On Fri, Jun 29, 2018 at 00:11:24 -0400, Stefan Monnier wrote:
> >> > How about this idea: we add a new syntax flag to Emacs, ", which
> >> > terminates any open string, the same way the syntax > terminates any
> >> > open comment. We could then set this syntax flag on newline.
> > I've been making negative comments about this suggestion of mine over
> > the last day or two. I now believe, again, that the proposal is sound;
> It's definitely sound. And I very much agree that it could be cleaner
> than the current code on `master`. I dislike this solution mainly
> because it requires changes to Emacs's core API, so it bumps against my
> feeling that the need is not clearly documented: you think the new
> behavior is more often beneficial than the old behavior but we have no
> actual data to verify it.
No, what I think is much less nuanced: that the old behaviour is simply
wrong; the new behaviour is likewise correct. If one were to design an
editor's functionality from scratch, nobody would advocate the old
behaviour - it happened because it needed no implementation effort.
> FWIW, I do not know that the old behavior is more often beneficial
> either, but I'm definitely not convinced that the new behavior is
> often enough more beneficial to justify such changes to syntax-tables.
I am in the middle of writing a trial implementation (code speaks louder
than words). Thus far, it has already worked in shell-script-mode
(which required a one-line change, this:
- ?\n ">#"
+ ?\n ">#s"
the new `s' flag is how I've constructed it, so far).
> But that's for Eli to judge.
> So let's look at the technical issues:
> You suggest introducing a new syntax-table thingy similar to > but for
> strings. Let's call it ]
As I noted above, I have implemented it as another flag, `s'.
> - This implies we'll need a new C-level function `back_string` to jump
> backward over such a ]-terminated string, corresponding to
> back_comment.
Yes.
> `back_comment` has proved to be rather nasty, so while
> we can learn from it, part of what we learn is that jumping backward
> over such things is much easier ....
much less easy. :-)
> .... than jumping forward, so this
> innocuous ] will be more costly than might meet the eye.

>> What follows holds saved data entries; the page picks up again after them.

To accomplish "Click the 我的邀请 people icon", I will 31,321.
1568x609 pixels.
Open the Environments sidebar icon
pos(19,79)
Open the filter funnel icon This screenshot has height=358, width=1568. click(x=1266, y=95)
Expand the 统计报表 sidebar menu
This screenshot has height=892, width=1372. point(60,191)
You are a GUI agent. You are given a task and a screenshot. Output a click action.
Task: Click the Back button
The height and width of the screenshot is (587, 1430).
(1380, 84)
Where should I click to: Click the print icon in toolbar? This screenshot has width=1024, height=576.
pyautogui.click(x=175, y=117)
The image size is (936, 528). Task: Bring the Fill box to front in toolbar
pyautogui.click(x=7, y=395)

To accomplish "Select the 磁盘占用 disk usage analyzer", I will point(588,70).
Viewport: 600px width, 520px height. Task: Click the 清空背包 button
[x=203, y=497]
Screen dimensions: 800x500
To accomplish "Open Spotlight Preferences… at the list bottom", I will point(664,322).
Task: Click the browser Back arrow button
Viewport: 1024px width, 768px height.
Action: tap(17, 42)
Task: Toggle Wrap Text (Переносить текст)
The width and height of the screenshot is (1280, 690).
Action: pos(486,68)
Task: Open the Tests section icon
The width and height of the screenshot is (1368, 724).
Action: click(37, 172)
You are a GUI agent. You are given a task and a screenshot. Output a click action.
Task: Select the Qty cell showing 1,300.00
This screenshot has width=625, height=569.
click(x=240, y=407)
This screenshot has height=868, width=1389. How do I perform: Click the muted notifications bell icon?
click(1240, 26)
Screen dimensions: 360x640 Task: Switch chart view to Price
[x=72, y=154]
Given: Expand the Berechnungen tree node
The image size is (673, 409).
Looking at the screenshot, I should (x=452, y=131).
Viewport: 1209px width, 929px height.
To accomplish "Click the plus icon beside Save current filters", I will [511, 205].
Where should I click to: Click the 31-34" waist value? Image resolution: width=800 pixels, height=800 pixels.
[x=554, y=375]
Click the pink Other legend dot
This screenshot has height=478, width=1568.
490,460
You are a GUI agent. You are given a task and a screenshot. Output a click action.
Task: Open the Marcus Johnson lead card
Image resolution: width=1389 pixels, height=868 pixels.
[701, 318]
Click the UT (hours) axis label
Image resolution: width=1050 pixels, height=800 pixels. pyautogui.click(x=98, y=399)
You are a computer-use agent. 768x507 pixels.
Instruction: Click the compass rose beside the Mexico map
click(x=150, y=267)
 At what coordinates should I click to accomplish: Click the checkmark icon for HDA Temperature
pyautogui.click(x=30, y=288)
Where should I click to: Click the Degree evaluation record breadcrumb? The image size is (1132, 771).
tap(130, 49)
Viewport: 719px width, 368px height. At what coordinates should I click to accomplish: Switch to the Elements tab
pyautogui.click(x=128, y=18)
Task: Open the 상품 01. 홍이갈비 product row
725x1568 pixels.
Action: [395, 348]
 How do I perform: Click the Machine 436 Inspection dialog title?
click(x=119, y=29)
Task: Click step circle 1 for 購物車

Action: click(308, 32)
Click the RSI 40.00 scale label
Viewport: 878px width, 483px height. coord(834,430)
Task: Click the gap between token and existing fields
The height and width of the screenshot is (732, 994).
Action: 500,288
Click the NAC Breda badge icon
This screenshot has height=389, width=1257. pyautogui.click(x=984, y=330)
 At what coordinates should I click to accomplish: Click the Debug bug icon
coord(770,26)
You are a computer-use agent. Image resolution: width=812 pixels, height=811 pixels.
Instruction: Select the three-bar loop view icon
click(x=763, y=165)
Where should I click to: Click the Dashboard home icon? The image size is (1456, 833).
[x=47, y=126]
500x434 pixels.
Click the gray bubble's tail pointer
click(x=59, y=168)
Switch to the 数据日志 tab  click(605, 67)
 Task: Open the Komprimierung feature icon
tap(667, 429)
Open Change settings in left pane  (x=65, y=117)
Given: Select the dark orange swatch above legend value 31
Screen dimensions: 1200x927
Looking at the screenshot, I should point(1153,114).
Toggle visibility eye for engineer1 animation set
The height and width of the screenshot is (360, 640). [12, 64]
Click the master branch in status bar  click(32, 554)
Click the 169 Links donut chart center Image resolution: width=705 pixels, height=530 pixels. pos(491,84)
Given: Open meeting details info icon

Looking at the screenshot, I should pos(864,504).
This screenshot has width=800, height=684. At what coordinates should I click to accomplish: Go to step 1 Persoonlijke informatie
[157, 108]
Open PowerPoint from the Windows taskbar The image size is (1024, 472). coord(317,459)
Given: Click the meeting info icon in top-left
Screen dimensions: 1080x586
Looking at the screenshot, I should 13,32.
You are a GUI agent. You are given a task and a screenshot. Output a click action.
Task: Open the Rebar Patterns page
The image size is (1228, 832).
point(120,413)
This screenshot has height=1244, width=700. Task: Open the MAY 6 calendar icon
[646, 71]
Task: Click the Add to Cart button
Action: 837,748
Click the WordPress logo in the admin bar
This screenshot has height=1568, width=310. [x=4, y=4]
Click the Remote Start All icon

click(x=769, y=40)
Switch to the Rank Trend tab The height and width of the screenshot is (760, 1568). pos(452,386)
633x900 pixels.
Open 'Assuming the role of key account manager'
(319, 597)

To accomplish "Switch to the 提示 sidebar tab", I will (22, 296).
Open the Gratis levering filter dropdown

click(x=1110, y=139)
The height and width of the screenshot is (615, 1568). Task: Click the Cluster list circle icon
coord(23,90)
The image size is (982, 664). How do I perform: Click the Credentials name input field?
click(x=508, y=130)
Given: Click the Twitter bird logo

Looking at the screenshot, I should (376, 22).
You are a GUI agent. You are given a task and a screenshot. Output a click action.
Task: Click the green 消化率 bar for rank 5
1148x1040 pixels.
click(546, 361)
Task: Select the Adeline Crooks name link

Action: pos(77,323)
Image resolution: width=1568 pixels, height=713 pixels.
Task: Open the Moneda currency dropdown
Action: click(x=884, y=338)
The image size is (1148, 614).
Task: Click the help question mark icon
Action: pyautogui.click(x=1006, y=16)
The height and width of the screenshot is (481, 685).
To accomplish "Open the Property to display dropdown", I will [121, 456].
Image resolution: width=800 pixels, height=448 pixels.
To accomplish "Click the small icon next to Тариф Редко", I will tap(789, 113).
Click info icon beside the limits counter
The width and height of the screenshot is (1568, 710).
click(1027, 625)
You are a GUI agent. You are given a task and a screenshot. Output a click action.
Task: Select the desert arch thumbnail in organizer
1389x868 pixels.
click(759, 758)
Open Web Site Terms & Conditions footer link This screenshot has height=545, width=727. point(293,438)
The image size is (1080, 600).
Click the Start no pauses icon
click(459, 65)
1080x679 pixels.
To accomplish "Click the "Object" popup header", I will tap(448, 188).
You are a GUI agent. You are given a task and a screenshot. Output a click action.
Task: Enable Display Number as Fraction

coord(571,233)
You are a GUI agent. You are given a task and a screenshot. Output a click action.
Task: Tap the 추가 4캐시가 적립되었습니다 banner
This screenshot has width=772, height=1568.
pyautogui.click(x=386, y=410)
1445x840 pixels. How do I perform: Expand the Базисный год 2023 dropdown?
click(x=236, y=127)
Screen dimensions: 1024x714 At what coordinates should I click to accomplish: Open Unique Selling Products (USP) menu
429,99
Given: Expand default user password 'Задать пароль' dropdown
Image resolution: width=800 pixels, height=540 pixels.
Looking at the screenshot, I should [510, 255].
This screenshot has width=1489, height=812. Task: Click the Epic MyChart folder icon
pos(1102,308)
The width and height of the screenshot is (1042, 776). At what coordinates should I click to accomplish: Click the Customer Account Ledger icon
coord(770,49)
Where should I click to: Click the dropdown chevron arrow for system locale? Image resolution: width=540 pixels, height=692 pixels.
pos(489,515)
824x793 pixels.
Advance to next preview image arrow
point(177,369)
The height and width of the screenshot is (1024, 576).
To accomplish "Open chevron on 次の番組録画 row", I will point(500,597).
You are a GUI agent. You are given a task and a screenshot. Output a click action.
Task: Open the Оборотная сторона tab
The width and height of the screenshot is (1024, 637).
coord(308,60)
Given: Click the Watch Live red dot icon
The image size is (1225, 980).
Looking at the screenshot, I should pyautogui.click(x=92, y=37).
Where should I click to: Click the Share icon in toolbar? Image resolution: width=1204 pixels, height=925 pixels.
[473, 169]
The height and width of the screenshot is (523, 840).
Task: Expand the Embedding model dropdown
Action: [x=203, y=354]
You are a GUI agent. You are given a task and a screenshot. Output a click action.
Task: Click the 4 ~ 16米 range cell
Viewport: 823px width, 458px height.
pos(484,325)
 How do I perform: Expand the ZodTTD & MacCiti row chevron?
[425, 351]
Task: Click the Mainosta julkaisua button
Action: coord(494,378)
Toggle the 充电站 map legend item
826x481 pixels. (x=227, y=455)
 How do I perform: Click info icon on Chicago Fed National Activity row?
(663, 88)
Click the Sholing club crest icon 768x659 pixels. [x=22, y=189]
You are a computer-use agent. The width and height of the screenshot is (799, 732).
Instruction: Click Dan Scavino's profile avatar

It requires the new function, which at the moment seems somewhat less
complicated than back_comment, and this requires to be called from
scan_lists.
> - In CC-mode, \n already has syntax > so it can't also have syntax ]
> How do you intend to deal with that: will you mark those few \n that
> terminate strings with syntax-table text-properties?
This is simple with the flag `s'. NL would thus have end-comment syntax
_and_ the `s' flag. In scan_lists, back_comment will be tried before
what I'm calling `back_maybe_string', since being a comment ender must have
precedence over being a string terminator.
> If so, what's the benefit over using string-fences?
String-fence stopped the 'chomp facility of electric-pair-mode working
properly (for the currently accepted value of "properly").
> - Another approach would be to make it possible to mark \n as both ] and
> > at the same time, which would make the CC-mode feature much cleaner
> (no need to muck with syntax-table text-properties) but the cost of
> yet more complexity in the syntax.c code.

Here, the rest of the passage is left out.